MARCH 5, 2020

1. What It’s Everything about

Homeri Batrachomachia.

Perlege Maeonio cantatas carmine ranas

Et frontem nugis solvere disce meis.

Homer’s Fight of Frogs and Mice

Peruse the frogs proclaimed in Homeric verse and discover

to unwrinkle your eyebrows at my nonsense.

Martial, Book XIV (Apophoreta), 183

The Oxford Classical Dictionary supplies a succinct intro to the work that Martial’s poem functions as a “present tag” for.

The Batrachomyomachia, the “Fight of Frogs and Mice,” is a mock legendary poem of slightly more than 300 dactylic hexameter verses, broadly mimicing the language and design of Homer. The poem was extensively checked out as a school text in the Byzantine duration. […] The work has been otherwise dated, however it is most likely to be the work of the late Hellenistic period than of the early Classical age, given that it contains what appear to be allusions to Moschus’s Europa and Callimachus’s Aetia, and its language reveals the influence of Latin.

Plutarch associated the Batrachomyomachia‘s authorship to a fifth-century BCE poet, Pigres of Halicarnassus. But recommendations by Plutarch’s first-century CE contemporaries Martial and Statius suggest that at least some Roman literati considered the work an authentic instance of Homer parodying himself, which goes a long method in explaining the endurance of this tongue-in-cheek, mouse-sized legendary.

Unlike the often-scabrous nugis Martial asks extravagance for, the Batrachomyomachia isn’t likely to raise any censorious eyebrows. The story (as equated by Stallings) starts with what seems a variation on an Aesop fable:

One day a thirsty mouse approached the verge

Of the lake and dipped his muzzle in to consume.

No water might be welcomer or brisker.

He ‘d only just got away death by a whisker–

That bane, the Weasel!

The mouse, named Crumbcatcher, is a grand son of the Mouse-king. He’s welcomed at the lake shore by Pufferthroat, ruler of the frogs, who informs the mouse:

Peleus, Lord Mudworth was my Sire.

My mother was the Princess of the Mire

And I was reproduced upon the river bank […]

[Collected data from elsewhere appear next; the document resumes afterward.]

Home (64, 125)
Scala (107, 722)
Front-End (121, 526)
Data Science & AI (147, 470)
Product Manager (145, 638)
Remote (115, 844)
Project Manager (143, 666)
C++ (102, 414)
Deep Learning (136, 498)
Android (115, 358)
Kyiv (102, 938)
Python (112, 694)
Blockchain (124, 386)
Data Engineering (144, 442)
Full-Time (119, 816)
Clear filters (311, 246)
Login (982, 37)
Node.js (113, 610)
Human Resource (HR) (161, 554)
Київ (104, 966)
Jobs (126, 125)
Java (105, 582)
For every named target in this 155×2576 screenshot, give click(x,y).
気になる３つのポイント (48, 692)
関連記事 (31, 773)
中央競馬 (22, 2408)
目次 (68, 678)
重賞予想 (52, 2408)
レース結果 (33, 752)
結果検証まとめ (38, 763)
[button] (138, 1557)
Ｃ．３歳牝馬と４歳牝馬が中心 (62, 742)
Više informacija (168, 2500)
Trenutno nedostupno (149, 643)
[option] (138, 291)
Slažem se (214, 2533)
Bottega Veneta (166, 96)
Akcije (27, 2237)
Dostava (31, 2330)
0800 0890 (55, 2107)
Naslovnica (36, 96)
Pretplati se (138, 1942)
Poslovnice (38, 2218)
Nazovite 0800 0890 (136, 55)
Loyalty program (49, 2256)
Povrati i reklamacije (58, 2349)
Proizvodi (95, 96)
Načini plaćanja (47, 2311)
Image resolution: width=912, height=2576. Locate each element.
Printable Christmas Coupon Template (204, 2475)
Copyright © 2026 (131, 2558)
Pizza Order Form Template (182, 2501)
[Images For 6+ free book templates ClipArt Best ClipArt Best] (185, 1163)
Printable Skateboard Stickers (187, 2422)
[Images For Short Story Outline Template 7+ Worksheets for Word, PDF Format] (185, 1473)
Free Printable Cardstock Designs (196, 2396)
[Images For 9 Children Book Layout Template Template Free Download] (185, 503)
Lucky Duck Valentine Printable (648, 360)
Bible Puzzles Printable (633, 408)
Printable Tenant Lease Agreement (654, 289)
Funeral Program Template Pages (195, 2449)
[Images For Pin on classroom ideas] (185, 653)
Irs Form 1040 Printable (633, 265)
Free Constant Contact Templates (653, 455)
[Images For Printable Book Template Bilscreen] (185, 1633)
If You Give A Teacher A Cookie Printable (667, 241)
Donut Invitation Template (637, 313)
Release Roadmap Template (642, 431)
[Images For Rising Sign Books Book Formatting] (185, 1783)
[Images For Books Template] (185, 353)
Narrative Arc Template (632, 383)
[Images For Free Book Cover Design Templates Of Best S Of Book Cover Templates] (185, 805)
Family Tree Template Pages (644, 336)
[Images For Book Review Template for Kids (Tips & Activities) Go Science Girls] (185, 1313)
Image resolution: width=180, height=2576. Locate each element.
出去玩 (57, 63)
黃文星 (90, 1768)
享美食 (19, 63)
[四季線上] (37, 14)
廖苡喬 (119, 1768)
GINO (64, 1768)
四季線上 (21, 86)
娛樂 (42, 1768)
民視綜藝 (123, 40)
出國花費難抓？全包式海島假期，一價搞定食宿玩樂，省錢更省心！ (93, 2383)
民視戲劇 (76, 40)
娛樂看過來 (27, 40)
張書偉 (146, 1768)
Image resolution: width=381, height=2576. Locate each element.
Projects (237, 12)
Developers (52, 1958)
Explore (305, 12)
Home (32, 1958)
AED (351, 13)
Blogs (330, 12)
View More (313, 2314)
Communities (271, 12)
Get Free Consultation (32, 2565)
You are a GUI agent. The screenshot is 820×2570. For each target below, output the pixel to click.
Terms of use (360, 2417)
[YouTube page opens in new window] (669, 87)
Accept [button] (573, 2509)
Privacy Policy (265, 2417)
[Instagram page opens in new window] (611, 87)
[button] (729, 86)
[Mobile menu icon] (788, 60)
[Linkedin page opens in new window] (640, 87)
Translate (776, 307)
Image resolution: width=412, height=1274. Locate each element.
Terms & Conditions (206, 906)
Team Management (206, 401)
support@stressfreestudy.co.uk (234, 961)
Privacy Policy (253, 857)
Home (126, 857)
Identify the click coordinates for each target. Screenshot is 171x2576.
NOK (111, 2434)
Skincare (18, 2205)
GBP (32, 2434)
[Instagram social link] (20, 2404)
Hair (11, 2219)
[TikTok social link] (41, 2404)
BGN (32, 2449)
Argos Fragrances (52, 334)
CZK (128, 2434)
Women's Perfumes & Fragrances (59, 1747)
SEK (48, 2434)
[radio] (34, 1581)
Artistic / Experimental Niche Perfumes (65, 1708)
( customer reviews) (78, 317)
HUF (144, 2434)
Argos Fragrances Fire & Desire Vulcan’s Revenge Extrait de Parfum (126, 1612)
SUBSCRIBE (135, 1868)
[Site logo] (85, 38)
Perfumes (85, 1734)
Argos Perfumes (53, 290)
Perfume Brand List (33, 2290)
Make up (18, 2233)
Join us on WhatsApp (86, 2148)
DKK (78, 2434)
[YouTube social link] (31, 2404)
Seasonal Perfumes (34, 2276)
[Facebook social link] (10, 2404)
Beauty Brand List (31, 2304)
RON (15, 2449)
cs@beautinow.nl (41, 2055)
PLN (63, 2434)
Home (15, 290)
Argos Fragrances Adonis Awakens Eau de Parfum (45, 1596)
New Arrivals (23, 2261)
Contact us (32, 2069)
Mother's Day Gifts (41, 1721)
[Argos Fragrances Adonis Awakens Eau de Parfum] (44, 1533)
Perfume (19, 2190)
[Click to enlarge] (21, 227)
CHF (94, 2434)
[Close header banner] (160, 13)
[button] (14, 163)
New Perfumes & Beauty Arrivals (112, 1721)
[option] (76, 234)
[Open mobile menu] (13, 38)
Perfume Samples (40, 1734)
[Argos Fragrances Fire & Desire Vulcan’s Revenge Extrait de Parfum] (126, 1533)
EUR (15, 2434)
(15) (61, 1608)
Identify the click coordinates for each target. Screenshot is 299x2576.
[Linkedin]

The two go on to chat about the various foods they eat and the diverse worlds in which they flourish. A lengthy stating of mouse-wiles and delicious nibbles follows, however in due course Pufferthroat reacts by inviting Crumbcatcher to take a directed tour of frog-environs:

You boast about your tummy overmuch.

We too have numerous marvels to check out

Both in the pond and on the marshy shore.

So the daring mouse obliges by hopping on the hospitable frog’s back. However Crumbcatcher can’t swim, and we note his unease and reservations as they move farther into the water: “He pulled his fur, and tucked his little paws tight/ Versus his chest, his heart trembled at his plight.”

Soon enough, those forebodings coalesce as a water snake breaks the surface and threatens to devour the nauticalists. Pufferthroat naturally dives for the safety of the lake bottom. As for Crumbcatcher:

But the mouse, abandoned, fell under the wave,

And squeaked in horror of a watery grave.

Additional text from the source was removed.